I get it, we look for people with long experience because we have better chance that they've seen and went through enough. They've accomplished much to gain confidence and failed enough times to learn. But all these are presumptions that can be matched by this similar presumption: Younger, less experienced but quick learning candidates, are probably smarter, more creative, ambitious and aggressive in their career. Depending on the situation we can all be both right or wrong.

So, if we can't depend on experience and if stating long years of work as a requirement causes us to miss young but very talented candidates, what can we do? We focus on COMPETENCIES.

Many companies in other countries are beginning to describe the competencies they are looking for in their job postings. We have not reached that level of maturity yet. We still look at degrees and years of work experience. I say we start drawing the needed competencies for each position in the organization and use them to look for talent. When we do this, we both broaden and then narrow our search. We broaden it in the sense that we can start welcoming younger candidates who can prove that they have the competencies we are looking for. We narrow the search because we can already drive away those who do not have the competencies regardless of how long they've worked.

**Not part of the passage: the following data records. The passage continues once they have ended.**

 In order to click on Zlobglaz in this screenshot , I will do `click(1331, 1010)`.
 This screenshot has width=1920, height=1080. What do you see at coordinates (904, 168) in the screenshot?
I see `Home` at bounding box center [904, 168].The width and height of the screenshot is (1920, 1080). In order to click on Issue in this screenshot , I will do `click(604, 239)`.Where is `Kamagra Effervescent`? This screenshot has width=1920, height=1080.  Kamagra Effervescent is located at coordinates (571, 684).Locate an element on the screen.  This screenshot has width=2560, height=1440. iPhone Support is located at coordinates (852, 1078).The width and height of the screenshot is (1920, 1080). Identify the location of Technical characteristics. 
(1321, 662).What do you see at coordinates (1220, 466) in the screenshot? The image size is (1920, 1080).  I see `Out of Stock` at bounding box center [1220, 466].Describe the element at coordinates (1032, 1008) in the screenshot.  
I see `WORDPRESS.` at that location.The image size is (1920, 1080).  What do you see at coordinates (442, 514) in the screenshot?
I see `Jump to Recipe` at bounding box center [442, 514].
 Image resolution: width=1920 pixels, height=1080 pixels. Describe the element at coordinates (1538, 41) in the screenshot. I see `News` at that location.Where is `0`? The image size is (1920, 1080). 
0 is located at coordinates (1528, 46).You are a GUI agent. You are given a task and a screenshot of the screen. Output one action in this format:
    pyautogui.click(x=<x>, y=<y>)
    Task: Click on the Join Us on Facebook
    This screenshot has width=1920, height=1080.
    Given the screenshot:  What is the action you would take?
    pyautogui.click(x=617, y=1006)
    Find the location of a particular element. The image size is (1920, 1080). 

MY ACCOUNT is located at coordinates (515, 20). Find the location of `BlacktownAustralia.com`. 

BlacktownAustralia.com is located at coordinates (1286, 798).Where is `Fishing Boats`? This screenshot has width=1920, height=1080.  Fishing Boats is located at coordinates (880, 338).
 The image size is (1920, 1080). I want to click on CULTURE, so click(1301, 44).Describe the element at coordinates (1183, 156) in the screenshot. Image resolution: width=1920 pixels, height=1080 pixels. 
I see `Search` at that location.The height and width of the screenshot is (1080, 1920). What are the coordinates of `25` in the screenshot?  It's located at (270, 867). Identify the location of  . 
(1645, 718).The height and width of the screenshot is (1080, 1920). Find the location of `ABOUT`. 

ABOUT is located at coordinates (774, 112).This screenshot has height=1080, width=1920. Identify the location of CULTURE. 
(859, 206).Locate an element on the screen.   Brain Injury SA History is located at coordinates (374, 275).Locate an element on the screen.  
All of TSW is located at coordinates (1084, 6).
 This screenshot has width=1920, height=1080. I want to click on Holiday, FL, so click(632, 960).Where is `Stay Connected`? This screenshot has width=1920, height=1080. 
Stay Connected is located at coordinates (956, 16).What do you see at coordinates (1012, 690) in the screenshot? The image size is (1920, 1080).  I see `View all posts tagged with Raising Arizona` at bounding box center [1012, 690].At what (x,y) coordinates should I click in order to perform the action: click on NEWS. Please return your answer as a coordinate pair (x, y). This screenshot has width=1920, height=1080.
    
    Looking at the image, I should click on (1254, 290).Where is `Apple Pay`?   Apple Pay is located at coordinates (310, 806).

Stay tuned. In the next few days, I'm going to start sharing my experience, in helping organizations develop their competency models.

12 comments:

linda paredes said...

This simply shows EXPERIENCE is not ENOUGH! Experiences can be relevant and helpful for a time. With the advent of new technologies, experiences become passe and outdated. Look at what happened to established and experienced news papers and magazines which have been over-ridden with online mags and newspapers. Likewise COMPETENCIES need constant upgrading and sharpening - never-ending life processes.

Edwin Ebreo said...

Right you are, Ms. Linda! :)

Edwin Ebreo said...
This comment has been removed by the author.
Edwin Ebreo said...

Right you are, Ms. Linda! :)

Edwin Ebreo said...

Right you are, Ms. Linda! :)

Edwin Ebreo said...

Right you are, Ms. Linda! :)

Edwin Ebreo said...
This comment has been removed by the author.
Paula | Payroll Solutions said...

Great point. Most recruiters tend to think that people with experience are competent since they are experienced people have been exposed to different stuffs and it'll be an advantage to the company. BUT, the truth is more competent people are the ones who are continually wanting to grow on their craft.

Patricia Baldia said...

This is such a nice article. You have raised a valid point and I could not agree with you more.

Anonymous said...

Hi Mr. Ebreo,

I have a question for you.

Can my current employer hold my resignation because hindi pa daw kasi ako nakakahanap ng kapalit

I filed my resignation five days ago and since then my boss is asking me if I already found a replacement. I said not yet. I am just worried that he may ask me to extend my last date of employment because I haven't got a replacement to endorse my duties to.

Thanks,

Mr. Brightside

Edwin Ebreo said...

It would probably make a little bit of sense if you are the person in charge of recruitment. If not, it doesn't make any sense at all.

Anonymous said...

Hello Mr. Brightside,

Your boss' argument may be sound if your company has a policy on resignation like a one-month-before policy where resignation can only be valid after one month prior to filing it. However, if there is no policy regarding resignation, I would say your boss' is not in the position to hold you until you have found someone to replace you; and by 'someone to replace you' doesn't always mean when you find someone to take your post the boss will right away hire the person because the latter still has to be interviewed and approved by the boss. On that legal side, your boss may be violating the labor law if he keeps on insisting to hold you from resignation despite that fact that your act is a clear gesture that you don't want to be connected to the company anymore.